You sound like someone who needs to work to feel fulfilled, busy and valued. But, it is interesting that you say you didn't find work fulfilling before. So why didn't you train for something more fulfilling? Why not think about doing that now, or in a year or two? Recognise that your business is really convenient at a time when you need flexibility but not your longer term plan.
You come across as quite passive. Things aren't as you'd like but you don't think 'what can I do to change this?' In fact you sound like someone who has a long habit of seeing themselves as a victim of circumstance, always done to, passively accepting and moaning, not doing, not responsible for themselves. A classic glass half empty person. Have you always been like that?
You also sound as though you have difficulty recognising the difference between feelings and ways it is reasonable and appropriate to act on those feelings.

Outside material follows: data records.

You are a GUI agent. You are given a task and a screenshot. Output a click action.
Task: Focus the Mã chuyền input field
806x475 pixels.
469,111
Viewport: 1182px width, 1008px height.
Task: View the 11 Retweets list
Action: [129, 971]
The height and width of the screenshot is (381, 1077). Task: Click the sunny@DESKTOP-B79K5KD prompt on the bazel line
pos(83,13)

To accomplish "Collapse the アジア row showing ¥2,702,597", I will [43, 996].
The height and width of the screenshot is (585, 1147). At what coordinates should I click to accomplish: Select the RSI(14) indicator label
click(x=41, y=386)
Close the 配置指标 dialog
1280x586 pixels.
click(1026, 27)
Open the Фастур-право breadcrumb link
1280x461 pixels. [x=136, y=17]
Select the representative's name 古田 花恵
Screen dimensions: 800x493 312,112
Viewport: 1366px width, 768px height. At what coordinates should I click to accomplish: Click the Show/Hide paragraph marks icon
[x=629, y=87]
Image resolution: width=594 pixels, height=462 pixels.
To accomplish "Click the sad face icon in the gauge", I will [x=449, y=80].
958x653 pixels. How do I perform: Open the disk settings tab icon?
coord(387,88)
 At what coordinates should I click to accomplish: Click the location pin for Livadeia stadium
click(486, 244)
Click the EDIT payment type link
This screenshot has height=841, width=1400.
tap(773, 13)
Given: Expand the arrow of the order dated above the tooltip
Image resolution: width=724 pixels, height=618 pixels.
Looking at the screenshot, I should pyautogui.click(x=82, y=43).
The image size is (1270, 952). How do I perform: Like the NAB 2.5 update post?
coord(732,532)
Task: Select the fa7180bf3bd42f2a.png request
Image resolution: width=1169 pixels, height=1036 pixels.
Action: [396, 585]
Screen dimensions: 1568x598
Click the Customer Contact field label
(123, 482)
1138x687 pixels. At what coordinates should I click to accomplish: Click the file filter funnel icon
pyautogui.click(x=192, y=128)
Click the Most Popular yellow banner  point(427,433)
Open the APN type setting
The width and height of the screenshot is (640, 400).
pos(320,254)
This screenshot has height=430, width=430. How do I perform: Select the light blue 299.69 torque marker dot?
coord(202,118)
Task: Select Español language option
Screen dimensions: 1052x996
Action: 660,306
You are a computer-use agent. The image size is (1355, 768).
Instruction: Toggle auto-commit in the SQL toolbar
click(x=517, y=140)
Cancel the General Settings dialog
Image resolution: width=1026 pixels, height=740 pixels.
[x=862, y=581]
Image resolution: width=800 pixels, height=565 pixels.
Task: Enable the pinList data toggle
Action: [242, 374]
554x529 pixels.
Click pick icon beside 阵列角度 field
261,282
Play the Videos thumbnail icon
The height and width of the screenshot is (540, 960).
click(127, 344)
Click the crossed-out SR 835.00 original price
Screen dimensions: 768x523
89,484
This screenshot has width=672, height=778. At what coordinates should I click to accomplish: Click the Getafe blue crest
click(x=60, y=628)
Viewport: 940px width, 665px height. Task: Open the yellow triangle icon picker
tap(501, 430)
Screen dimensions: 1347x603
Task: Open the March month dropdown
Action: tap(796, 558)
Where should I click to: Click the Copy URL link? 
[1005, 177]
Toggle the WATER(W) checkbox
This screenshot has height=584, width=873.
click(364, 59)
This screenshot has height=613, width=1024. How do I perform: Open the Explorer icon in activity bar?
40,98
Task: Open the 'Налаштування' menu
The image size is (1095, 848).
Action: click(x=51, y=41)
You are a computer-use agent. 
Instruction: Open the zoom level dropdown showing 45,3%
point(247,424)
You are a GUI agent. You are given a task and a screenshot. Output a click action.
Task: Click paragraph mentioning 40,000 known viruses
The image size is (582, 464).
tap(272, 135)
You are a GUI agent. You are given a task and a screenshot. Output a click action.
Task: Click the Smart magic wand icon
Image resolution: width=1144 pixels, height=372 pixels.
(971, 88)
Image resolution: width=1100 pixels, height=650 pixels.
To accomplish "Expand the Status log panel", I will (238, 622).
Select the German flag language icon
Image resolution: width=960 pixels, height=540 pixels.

It's not what we feel that counts it's what we choose to do about it.
Most people would recognise that while your feelings about the gym are real, the idea you could ask your DP not to go, or continue to mind, would be unreasonable. You seem to struggle with the distinction.
More simply, get our in the evening occasionally. See friends, see a film, go to your gym. It's brilliant that your DP does bedtime and is home every evening. (Some people's work away for example). Mine was home too and I found going out with friends once or twice a month, having adult conversation and keeping that link with my previous life made a big difference to my sense of myself and my happiness.